Ana Valdes, MA, PhD, associate professor and reader in musculoskeletal genetics at the University of Nottingham, said that it was generally thought that genes would line up neatly with extracellular matrix components, signaling pathways, joint inflammation and other aspects of the disease. But the number of genes that has actually been found to be associated with OA has, so far, fallen short of painting such a clear picture.
Genes Associated with Disease
An assessment of 199 OA candidate genes published in 2014 found just two that were significantly linked with the disease—COL11A1 and VEGF, Dr. Valdes said.
Other studies have linked more genes with OA—such as GDF5 in an Asian hip OA cohort and SMAD3 in a Caucasian knee OA cohort.1
Genome-wide association studies have expanded the search for genetic links, but come with a high bar to clear: P values have to be less than 5 x 10(-8), requiring either extremely large sample sizes or big genetic effects, Dr. Valdes said.
These studies have yielded several hits, but some have come with twists: the DVWA gene—a clear hit in its Asian, knee OA population and thought to be associated with the tubulin-binding in cartilage—has not been reproducible in studies on Caucasian patients, even in very well-powered studies, Dr. Valdes said.
“It just seems that genetic contribution to genetic arthritis is different in the two ethnic groups,” she said.
Two newer genes that have been recently found in hip OA—DOT1L, involved in Wnt signaling, and IGFBP3, involved in cartilage breakdown—seem to fit in well with what is known about the biology of the disease, Dr. Valdes said.
Epigenetic studies have also been taking off, she said. A study of 25 OA patients and 20 controls, and involving 27,000 DNA methylation probes, found different methylation patterns between the two groups, and a genome-wide expression analysis found a cluster of OA patients with a distinct pattern of gene expression characterized by an increased inflammatory response.2
Also, she said, comparisons of methylation patterns between knee OA and hip OA have found differences, confirming that the diseases “have some common pathways but some strong differences in terms of pathogenesis.”
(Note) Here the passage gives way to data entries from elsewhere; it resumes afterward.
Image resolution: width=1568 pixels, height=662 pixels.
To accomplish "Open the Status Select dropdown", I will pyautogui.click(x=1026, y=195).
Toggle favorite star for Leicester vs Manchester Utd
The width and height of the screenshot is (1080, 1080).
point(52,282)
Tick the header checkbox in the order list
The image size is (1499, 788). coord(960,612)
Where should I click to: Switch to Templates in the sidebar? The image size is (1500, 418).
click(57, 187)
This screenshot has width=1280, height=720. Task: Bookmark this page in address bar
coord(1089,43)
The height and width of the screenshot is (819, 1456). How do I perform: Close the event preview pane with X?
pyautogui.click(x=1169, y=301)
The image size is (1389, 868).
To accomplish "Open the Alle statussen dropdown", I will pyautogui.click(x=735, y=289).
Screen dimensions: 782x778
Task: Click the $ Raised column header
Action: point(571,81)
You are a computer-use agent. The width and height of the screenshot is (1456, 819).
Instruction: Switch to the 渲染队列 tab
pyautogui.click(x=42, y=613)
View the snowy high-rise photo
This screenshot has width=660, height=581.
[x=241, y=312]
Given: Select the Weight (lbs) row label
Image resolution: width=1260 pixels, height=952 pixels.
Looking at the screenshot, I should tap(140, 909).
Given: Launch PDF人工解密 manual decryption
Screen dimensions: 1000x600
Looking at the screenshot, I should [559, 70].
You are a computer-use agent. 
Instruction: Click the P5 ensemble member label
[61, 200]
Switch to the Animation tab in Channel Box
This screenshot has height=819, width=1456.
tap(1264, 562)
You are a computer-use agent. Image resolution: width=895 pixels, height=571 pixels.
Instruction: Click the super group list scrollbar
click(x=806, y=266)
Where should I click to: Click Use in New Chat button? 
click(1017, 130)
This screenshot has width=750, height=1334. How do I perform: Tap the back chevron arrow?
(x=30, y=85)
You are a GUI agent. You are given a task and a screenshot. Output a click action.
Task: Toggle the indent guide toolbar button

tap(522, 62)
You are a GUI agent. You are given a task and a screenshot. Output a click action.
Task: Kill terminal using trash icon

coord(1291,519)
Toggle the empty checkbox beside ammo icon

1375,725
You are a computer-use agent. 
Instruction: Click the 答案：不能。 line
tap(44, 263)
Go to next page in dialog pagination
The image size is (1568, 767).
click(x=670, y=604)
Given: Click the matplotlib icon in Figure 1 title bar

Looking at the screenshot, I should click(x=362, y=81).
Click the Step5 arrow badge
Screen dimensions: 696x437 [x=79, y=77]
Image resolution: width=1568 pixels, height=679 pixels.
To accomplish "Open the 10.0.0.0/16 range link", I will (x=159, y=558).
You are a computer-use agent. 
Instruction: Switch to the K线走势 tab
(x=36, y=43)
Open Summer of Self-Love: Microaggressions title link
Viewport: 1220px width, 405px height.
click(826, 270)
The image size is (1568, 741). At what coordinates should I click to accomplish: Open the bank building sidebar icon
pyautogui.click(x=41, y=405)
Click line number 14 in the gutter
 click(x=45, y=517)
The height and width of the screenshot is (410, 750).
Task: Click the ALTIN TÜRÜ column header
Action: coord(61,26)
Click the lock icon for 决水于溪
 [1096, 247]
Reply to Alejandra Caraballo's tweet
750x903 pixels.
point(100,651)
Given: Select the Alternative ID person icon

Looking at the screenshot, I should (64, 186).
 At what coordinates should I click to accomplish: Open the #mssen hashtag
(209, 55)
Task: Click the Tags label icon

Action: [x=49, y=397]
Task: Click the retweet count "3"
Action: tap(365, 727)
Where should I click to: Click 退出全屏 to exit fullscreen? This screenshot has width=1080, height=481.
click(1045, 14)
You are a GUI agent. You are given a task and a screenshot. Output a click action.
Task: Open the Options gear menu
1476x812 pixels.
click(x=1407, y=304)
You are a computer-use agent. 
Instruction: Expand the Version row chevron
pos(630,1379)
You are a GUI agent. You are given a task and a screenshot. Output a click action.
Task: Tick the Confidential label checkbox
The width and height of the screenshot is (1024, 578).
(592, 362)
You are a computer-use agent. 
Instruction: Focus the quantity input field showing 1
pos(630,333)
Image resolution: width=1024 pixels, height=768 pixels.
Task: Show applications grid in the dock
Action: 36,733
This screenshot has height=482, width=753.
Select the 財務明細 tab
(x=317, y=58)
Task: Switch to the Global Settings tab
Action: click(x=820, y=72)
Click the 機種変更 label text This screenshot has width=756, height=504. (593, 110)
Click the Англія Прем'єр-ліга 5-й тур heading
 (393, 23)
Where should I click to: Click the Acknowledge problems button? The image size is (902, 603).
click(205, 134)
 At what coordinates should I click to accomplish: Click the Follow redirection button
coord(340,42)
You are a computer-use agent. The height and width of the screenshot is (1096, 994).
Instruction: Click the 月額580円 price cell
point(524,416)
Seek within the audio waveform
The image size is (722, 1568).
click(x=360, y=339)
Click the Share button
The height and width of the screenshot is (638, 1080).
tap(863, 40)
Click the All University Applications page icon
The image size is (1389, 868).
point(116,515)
Tim Spector, MD, professor of epidemiology at King’s College London, said that when it comes to personalized medicine—the ultimate therapeutic goal—genome-wide association studies are not particularly helpful, having little use in actual diagnosis and prediction. But used with intermediate or molecular phenotypes—immunomics, metabolomics or other “-omics”—the effects can be more meaningful.
The FTO gene studied in OA, for example, has a small effect in GWAS studies, but once the mechanism is understood, steps in gene editing can be taken to have a large effect—in the case of FTO, on the size and type of adipocytes.
“If you can understand that mechanistically, you can make a very big effect experimentally,” Dr. Spector said. “So I think that’s the real important message from this stuff is, don’t get put off by these tiny effect sizes or the fact that you need 10,000 or 20,000 people to find them.”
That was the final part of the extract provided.